JusticePrivacy.com

Development Tools
Work Products

Privacy Policy Guidance, Volume 1

Historical background

The first volume of the Privacy Policy Guidance series is the most substantial work product to come out of the IIJIS Privacy Policy Subcommittee to date. The story behind its development includes thousands of hours of research, six full subcommittee hearings, countless meetings with individual subcommittee members, and one major re-write. Criminal justice agencies interested in developing a privacy policy for their integrated information systems could learn a great deal from the history of Illinois's privacy policy efforts.

The subcommittee had to substantially change its direction from developing policy to articulating best privacy practices that state and local justice agencies could use to develop their own policies.

The initial goal of the subcommittee was bold: to develop a comprehensive, statewide privacy policy that would guide Illinois justice agencies in their collection, analysis, and sharing of personally identifying information. To this end, staff devoted considerable time to developing an outline of the proposed policy. It was at this point that staff was approached by the Global Privacy and Information Quality Working Group and its report, Privacy Policy Development Guide and Implementation Templates, contains an expanded version of Illinois's privacy policy outline.

The IIJIS Privacy Policy Subcommittee decided to focus its initial policy development efforts on the types of information traditionally shared by the justice system. It was felt that these exchanges of information were being overlooked for sexier issues surrounding information sharing for anti-terrorism initiatives. Staff took the concerns identified in the Issues document, notes from meetings with individual members, and hours of research into existing information sharing practices in Illinois, and drafted, in declarative language, policy provisions for the sharing of justice information concerning various actors in the justice system.

The first draft of the policy attempted to address the collection, use, sharing, and retention of personally identifying information about suspects, arrestees, convicted persons, probationers, prisoners, parolees (i.e., those on supervised release), victims, and witnesses.

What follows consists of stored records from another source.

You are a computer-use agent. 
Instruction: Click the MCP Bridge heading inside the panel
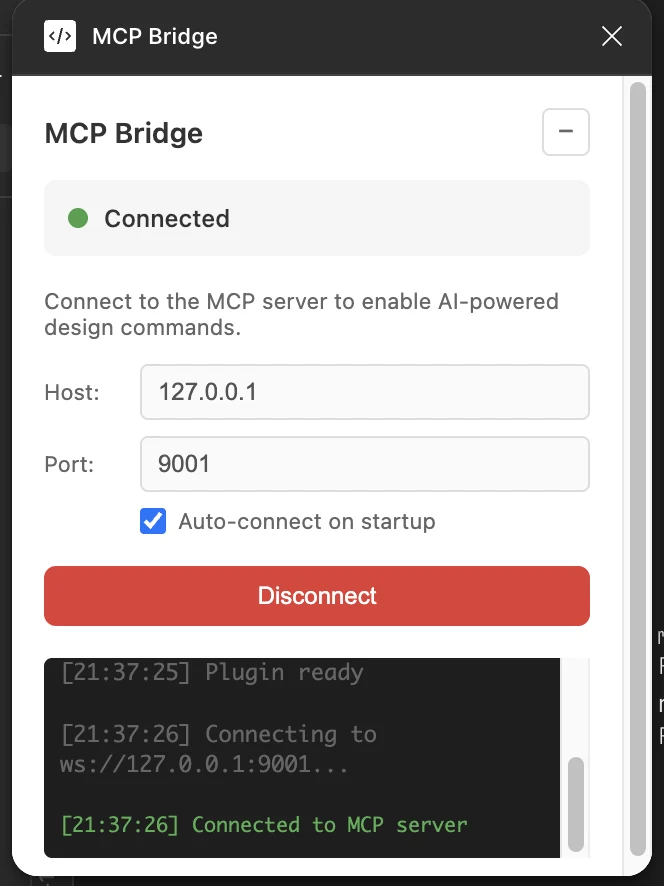[123, 132]
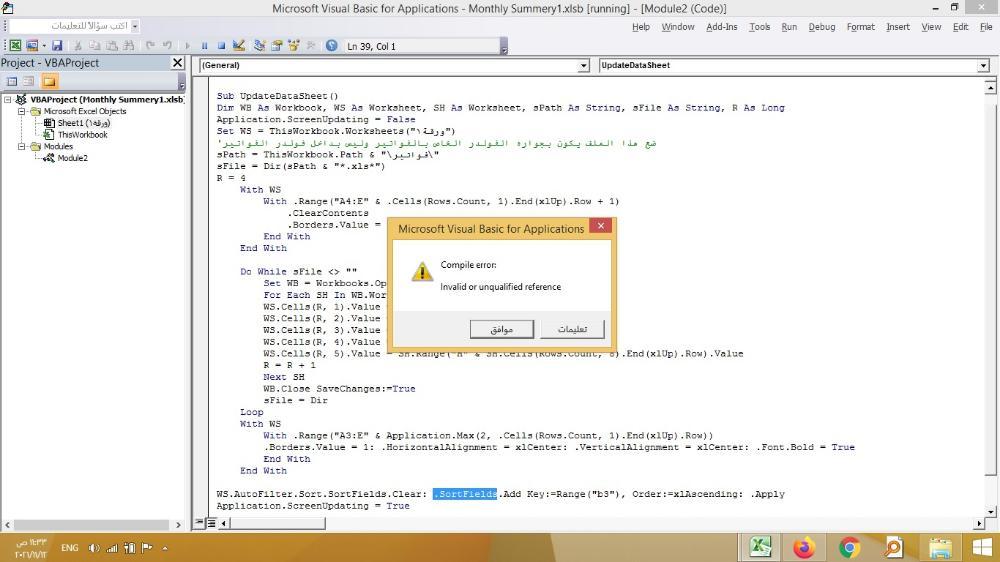The image size is (1000, 562).
Task: Click the View Microsoft Excel toolbar icon
Action: 14,46
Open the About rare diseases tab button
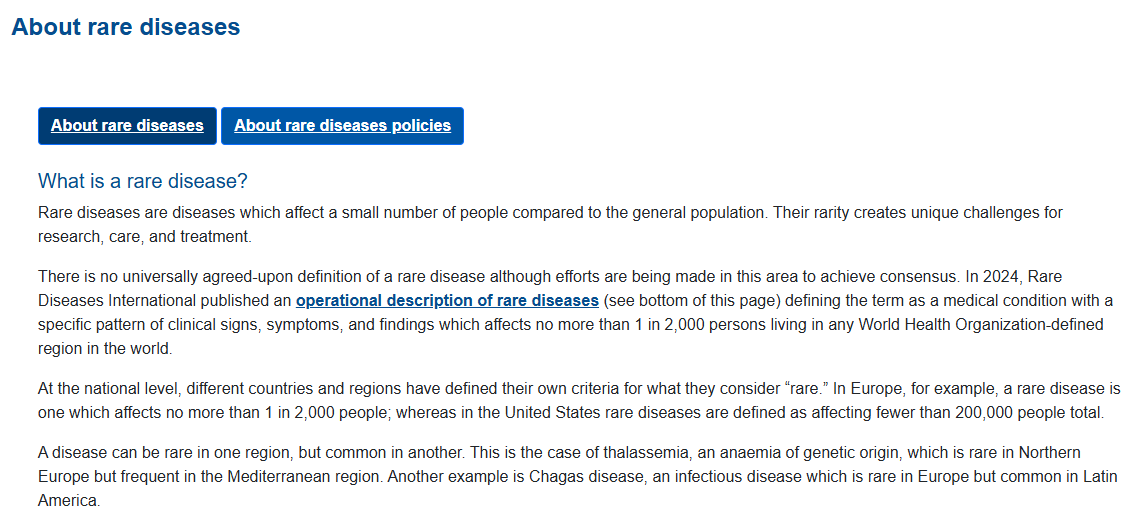Screen dimensions: 1132x531 pyautogui.click(x=127, y=126)
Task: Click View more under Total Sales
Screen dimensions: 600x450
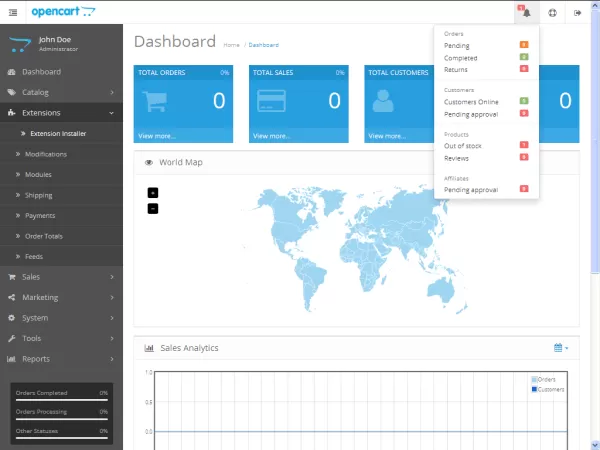Action: coord(271,135)
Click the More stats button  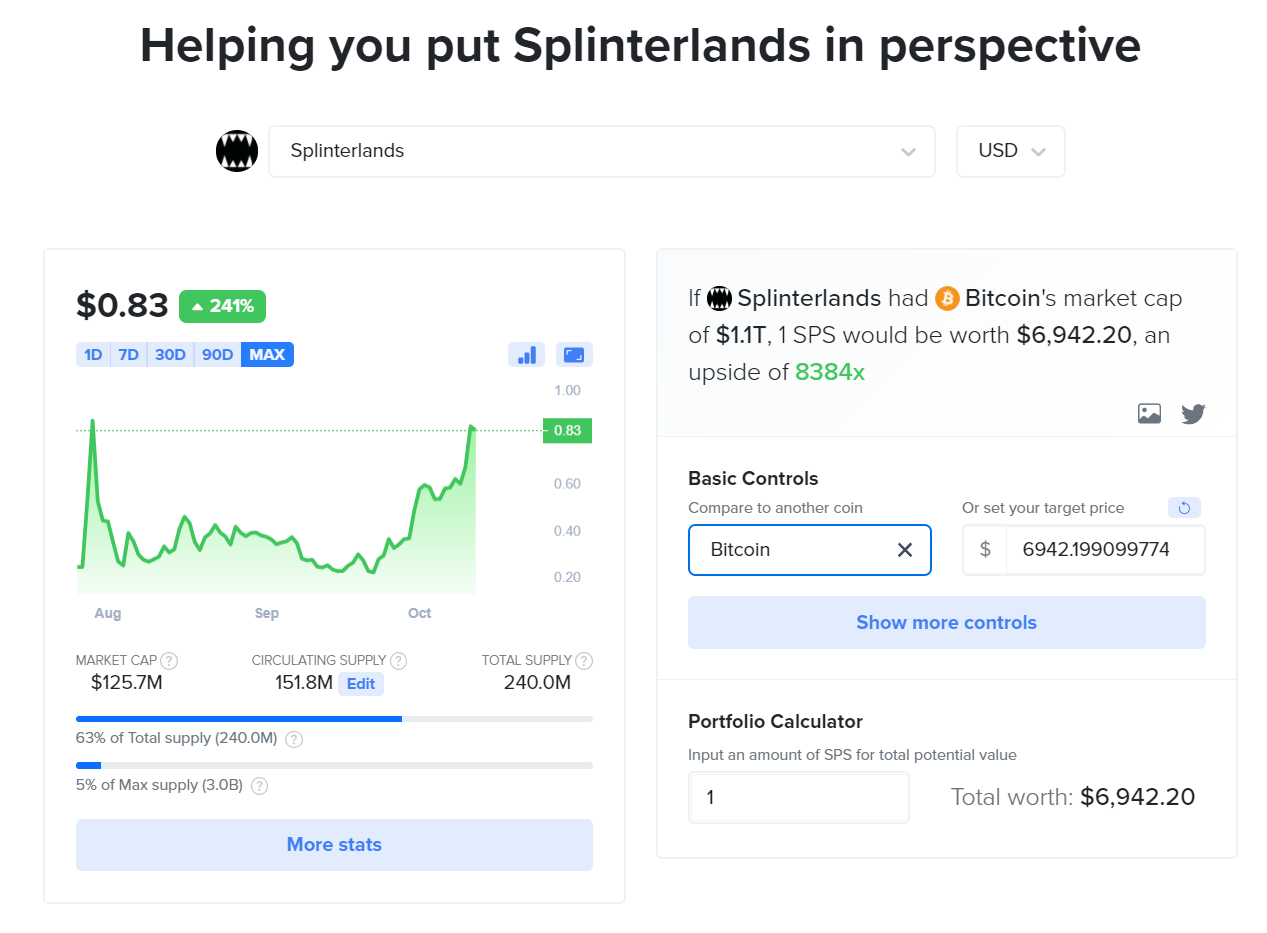click(x=334, y=845)
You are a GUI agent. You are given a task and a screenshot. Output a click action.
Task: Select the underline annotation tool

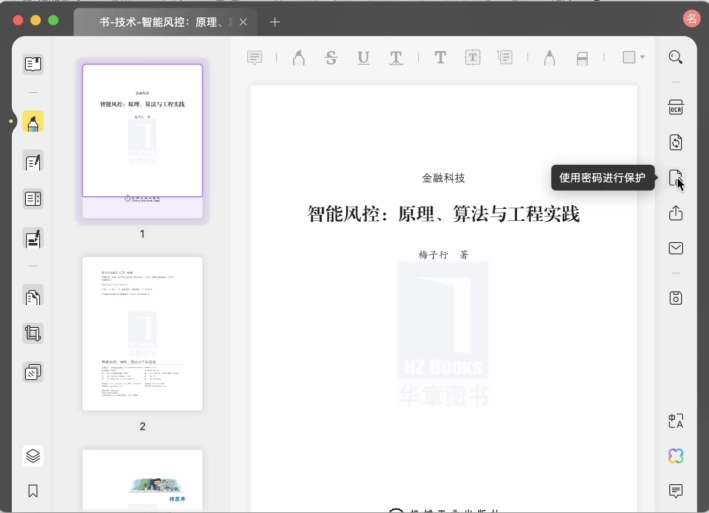tap(364, 57)
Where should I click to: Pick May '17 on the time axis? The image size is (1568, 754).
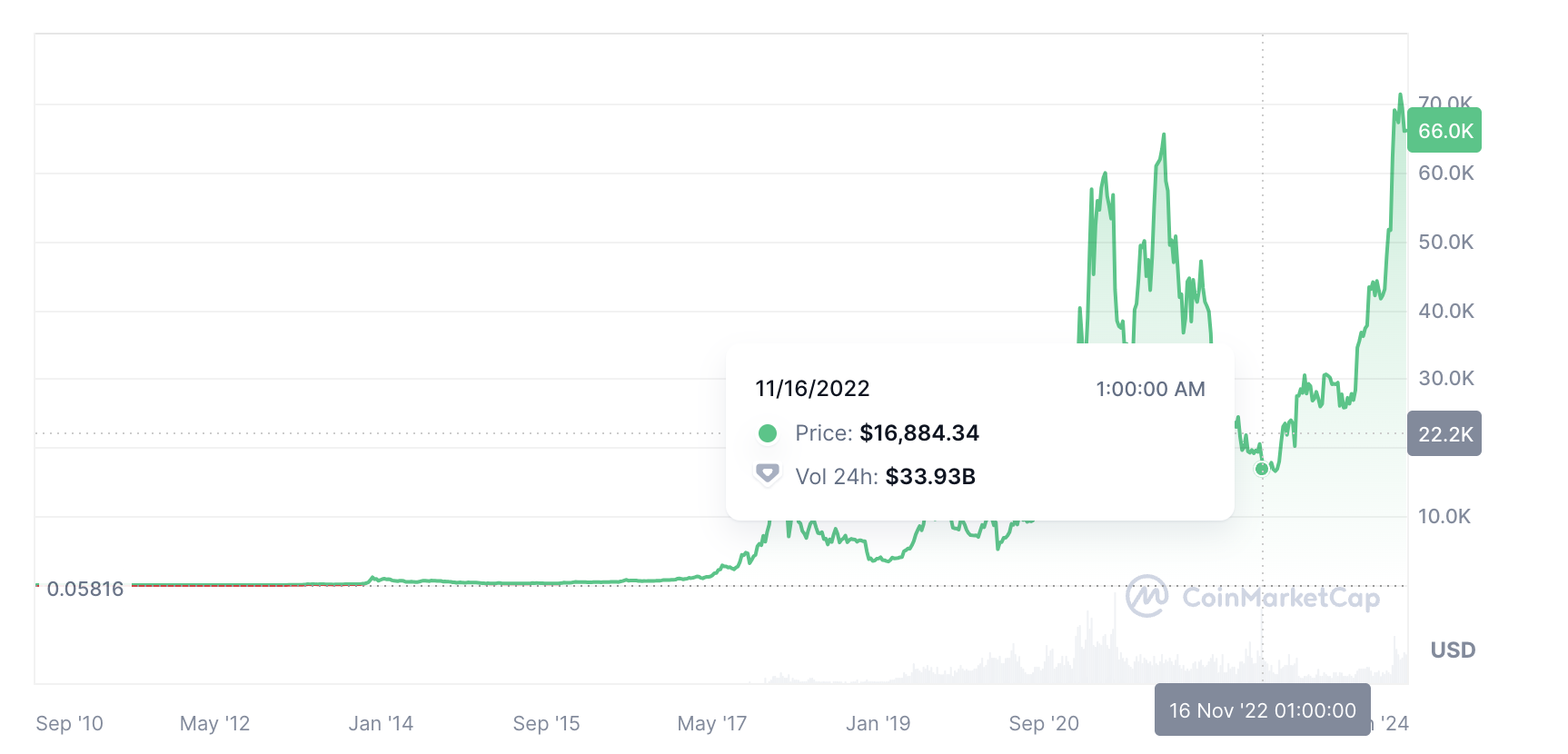(x=711, y=724)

The draft attempted to address the group's concerns as stated in the Issues document by making logical expansions of existing protections and adopting some ideas implemented by other jurisdictions - all properly footnoted and discussed in a commentary under each section.

Unfortunately, the subcommittee couldn't go from issue identification directly to developing the privacy policy. Too many questions had not yet been answered. Would the policy provisions discussed and included by the subcommittee be mandatory? Would grant funds be conditioned upon agencies' adherence to these policies? What were the existing protections in each of the privacy areas?

The result was a substantial change in the subcommittee's direction from developing policy to articulating best privacy practices that state and local justice agencies could use to develop their own policies. The thought was that providing uniform guidance would result in substantially similar privacy protections across the state. Additionally, compilations of best practices, especially those developed with diverse stakeholder input, have a tendency to become standards of care. Developing best practices also freed participants to discuss issues without fear of binding their agencies to rules developed by the subcommittee. This meant that the draft policy staff had developed had to be reorganized and significantly rewritten.

Privacy Policy Guidance, Volume 1, is vastly improved over that original draft policy. The first volume of the series (volumes were necessary to break down the privacy work into manageable components) begins with a brief overview of the privacy interests implicated by the enhanced collection, analysis, and sharing of information made possible by integrated justice information systems. The report then introduces the types of personally identifying information collected about actors in the criminal justice system. For each class of actor, the report describes the types of information sharing that are mandated, prohibited, and permitted by existing federal and state requirements. Volume 1 also identifies issues that agencies should address before developing or participating in an integrated justice information system; the pros and cons of each issue are addressed followed by the subcommittee's recommendations regarding how that information should be treated. Although resolution of several issues awaits the development of future volumes, the first volume in the Privacy Policy Guidance series is a significant step toward understanding the body of law surrounding the sharing of information by the Illinois criminal justice system.

Each state should seriously consider developing a document like Privacy Policy Guidance, Volume 1 to better understand the privacy issues and protections in place to protect their residents' privacy interests.